### Required action
Line by line, retype the material with nothing left out.

### Data to use
■ ■ ■ ■
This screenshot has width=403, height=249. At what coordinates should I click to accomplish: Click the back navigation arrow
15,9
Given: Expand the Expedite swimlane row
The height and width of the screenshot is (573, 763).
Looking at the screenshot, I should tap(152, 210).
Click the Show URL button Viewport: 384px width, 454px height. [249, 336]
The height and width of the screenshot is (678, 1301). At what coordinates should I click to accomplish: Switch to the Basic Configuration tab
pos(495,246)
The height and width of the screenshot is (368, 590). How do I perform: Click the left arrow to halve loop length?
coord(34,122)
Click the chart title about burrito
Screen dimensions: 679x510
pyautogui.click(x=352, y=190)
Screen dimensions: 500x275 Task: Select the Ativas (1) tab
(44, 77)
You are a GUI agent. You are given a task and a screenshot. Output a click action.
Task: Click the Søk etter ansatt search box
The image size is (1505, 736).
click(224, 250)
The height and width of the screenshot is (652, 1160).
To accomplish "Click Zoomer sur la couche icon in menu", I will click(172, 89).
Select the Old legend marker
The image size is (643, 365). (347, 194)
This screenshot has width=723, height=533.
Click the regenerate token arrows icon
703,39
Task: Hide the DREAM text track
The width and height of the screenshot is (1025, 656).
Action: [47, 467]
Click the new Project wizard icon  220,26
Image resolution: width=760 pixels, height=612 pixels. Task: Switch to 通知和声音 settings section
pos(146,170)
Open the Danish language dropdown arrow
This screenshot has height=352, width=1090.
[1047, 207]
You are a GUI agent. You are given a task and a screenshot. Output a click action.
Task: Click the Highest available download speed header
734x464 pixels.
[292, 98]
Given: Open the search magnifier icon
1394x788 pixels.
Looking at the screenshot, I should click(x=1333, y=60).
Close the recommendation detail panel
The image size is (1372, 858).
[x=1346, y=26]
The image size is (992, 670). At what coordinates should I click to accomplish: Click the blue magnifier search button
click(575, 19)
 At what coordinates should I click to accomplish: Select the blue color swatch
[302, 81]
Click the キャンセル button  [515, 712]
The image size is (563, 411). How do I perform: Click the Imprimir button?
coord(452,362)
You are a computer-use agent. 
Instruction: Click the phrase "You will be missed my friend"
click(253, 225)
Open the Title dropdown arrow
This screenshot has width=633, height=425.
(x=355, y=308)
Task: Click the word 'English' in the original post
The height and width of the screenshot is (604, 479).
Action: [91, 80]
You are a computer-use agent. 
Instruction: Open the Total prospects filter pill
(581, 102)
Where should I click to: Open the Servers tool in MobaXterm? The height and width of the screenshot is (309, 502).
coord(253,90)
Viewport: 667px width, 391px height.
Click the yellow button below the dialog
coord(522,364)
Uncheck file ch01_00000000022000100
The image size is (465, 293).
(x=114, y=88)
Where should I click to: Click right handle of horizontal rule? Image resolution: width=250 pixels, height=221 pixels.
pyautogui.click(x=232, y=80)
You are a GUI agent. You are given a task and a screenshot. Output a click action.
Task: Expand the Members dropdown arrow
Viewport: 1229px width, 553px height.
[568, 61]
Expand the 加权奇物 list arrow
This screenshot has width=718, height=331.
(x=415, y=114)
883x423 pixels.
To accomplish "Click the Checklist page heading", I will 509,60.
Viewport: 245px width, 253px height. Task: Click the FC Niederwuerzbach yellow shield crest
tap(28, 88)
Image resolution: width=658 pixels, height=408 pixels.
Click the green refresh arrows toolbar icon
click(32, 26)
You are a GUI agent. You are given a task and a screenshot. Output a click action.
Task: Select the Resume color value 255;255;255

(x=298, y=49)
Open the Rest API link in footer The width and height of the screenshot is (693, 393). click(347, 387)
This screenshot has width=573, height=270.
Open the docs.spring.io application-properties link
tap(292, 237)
■ ■ ■ ■
### Finished task
This screenshot has width=403, height=249. At what coordinates should I click to accomplish: Click the back navigation arrow
15,9
Given: Expand the Expedite swimlane row
The height and width of the screenshot is (573, 763).
Looking at the screenshot, I should tap(152, 210).
Click the Show URL button Viewport: 384px width, 454px height. [249, 336]
The height and width of the screenshot is (678, 1301). At what coordinates should I click to accomplish: Switch to the Basic Configuration tab
pos(495,246)
The height and width of the screenshot is (368, 590). How do I perform: Click the left arrow to halve loop length?
coord(34,122)
Click the chart title about burrito
Screen dimensions: 679x510
pyautogui.click(x=352, y=190)
Screen dimensions: 500x275 Task: Select the Ativas (1) tab
(44, 77)
You are a GUI agent. You are given a task and a screenshot. Output a click action.
Task: Click the Søk etter ansatt search box
The image size is (1505, 736).
click(224, 250)
The height and width of the screenshot is (652, 1160).
To accomplish "Click Zoomer sur la couche icon in menu", I will click(172, 89).
Select the Old legend marker
The image size is (643, 365). (347, 194)
This screenshot has width=723, height=533.
Click the regenerate token arrows icon
703,39
Task: Hide the DREAM text track
The width and height of the screenshot is (1025, 656).
Action: [47, 467]
Click the new Project wizard icon  220,26
Image resolution: width=760 pixels, height=612 pixels. Task: Switch to 通知和声音 settings section
pos(146,170)
Open the Danish language dropdown arrow
This screenshot has height=352, width=1090.
[1047, 207]
You are a GUI agent. You are given a task and a screenshot. Output a click action.
Task: Click the Highest available download speed header
734x464 pixels.
[292, 98]
Given: Open the search magnifier icon
1394x788 pixels.
Looking at the screenshot, I should click(x=1333, y=60).
Close the recommendation detail panel
The image size is (1372, 858).
[x=1346, y=26]
The image size is (992, 670). At what coordinates should I click to accomplish: Click the blue magnifier search button
click(575, 19)
 At what coordinates should I click to accomplish: Select the blue color swatch
[302, 81]
Click the キャンセル button  [515, 712]
The image size is (563, 411). How do I perform: Click the Imprimir button?
coord(452,362)
You are a computer-use agent. 
Instruction: Click the phrase "You will be missed my friend"
click(253, 225)
Open the Title dropdown arrow
This screenshot has width=633, height=425.
(x=355, y=308)
Task: Click the word 'English' in the original post
The height and width of the screenshot is (604, 479).
Action: [91, 80]
You are a computer-use agent. 
Instruction: Open the Total prospects filter pill
(581, 102)
Where should I click to: Open the Servers tool in MobaXterm? The height and width of the screenshot is (309, 502).
coord(253,90)
Viewport: 667px width, 391px height.
Click the yellow button below the dialog
coord(522,364)
Uncheck file ch01_00000000022000100
The image size is (465, 293).
(x=114, y=88)
Where should I click to: Click right handle of horizontal rule? Image resolution: width=250 pixels, height=221 pixels.
pyautogui.click(x=232, y=80)
You are a GUI agent. You are given a task and a screenshot. Output a click action.
Task: Expand the Members dropdown arrow
Viewport: 1229px width, 553px height.
[568, 61]
Expand the 加权奇物 list arrow
This screenshot has width=718, height=331.
(x=415, y=114)
883x423 pixels.
To accomplish "Click the Checklist page heading", I will 509,60.
Viewport: 245px width, 253px height. Task: Click the FC Niederwuerzbach yellow shield crest
tap(28, 88)
Image resolution: width=658 pixels, height=408 pixels.
Click the green refresh arrows toolbar icon
click(32, 26)
You are a GUI agent. You are given a task and a screenshot. Output a click action.
Task: Select the Resume color value 255;255;255

(x=298, y=49)
Open the Rest API link in footer The width and height of the screenshot is (693, 393). click(347, 387)
This screenshot has width=573, height=270.
Open the docs.spring.io application-properties link
tap(292, 237)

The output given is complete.